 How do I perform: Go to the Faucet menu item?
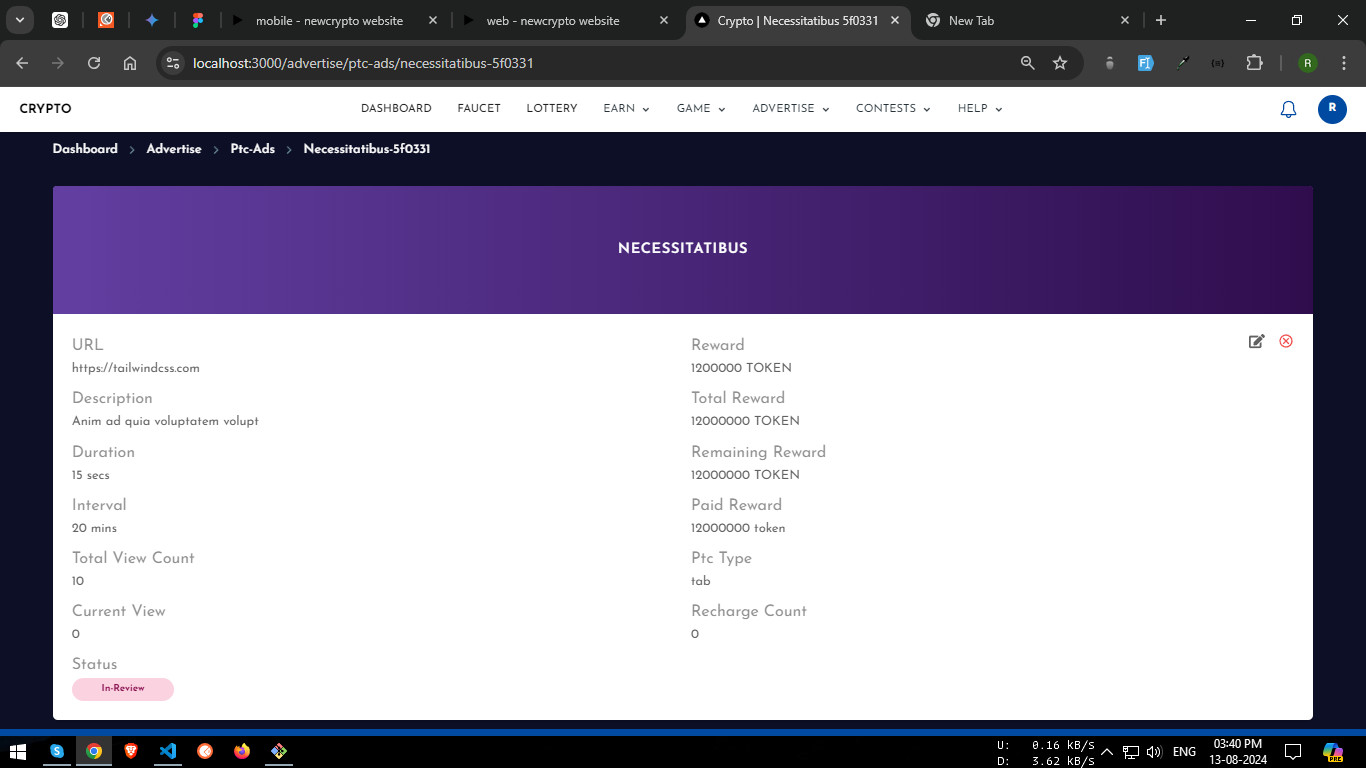click(x=479, y=109)
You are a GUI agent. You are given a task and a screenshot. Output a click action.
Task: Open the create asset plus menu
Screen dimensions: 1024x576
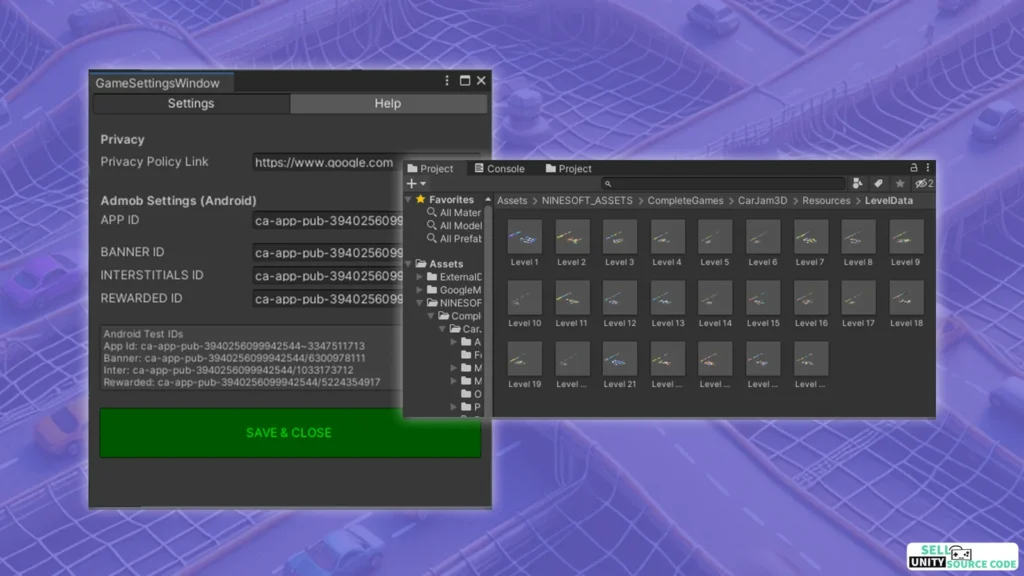(412, 184)
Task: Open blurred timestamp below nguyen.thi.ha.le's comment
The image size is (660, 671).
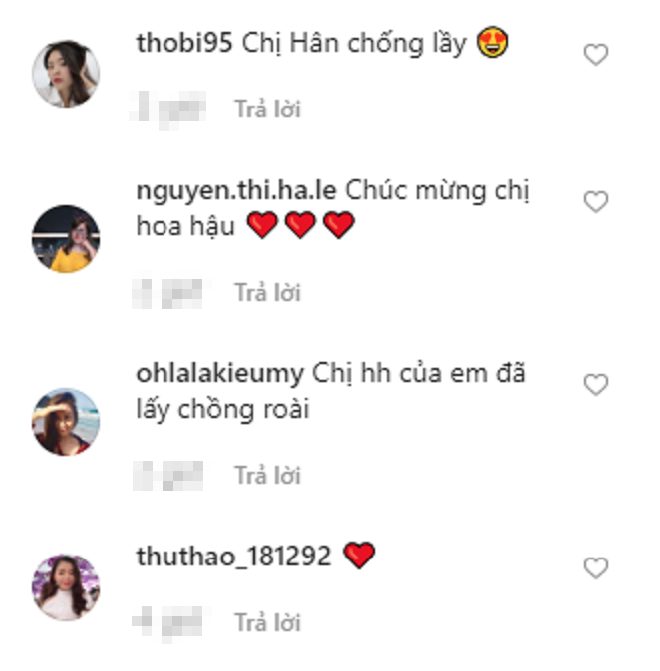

__YOUR OBJECTIVE__:
If an entry contains a picture, omit it; restate everything else word for word.

__SOLUTION FOR THIS EXERCISE__:
 How do I perform: Go to the Faucet menu item?
click(x=479, y=109)
You are a GUI agent. You are given a task and a screenshot. Output a click action.
Task: Open the create asset plus menu
Screen dimensions: 1024x576
(412, 184)
Task: Open blurred timestamp below nguyen.thi.ha.le's comment
The image size is (660, 671).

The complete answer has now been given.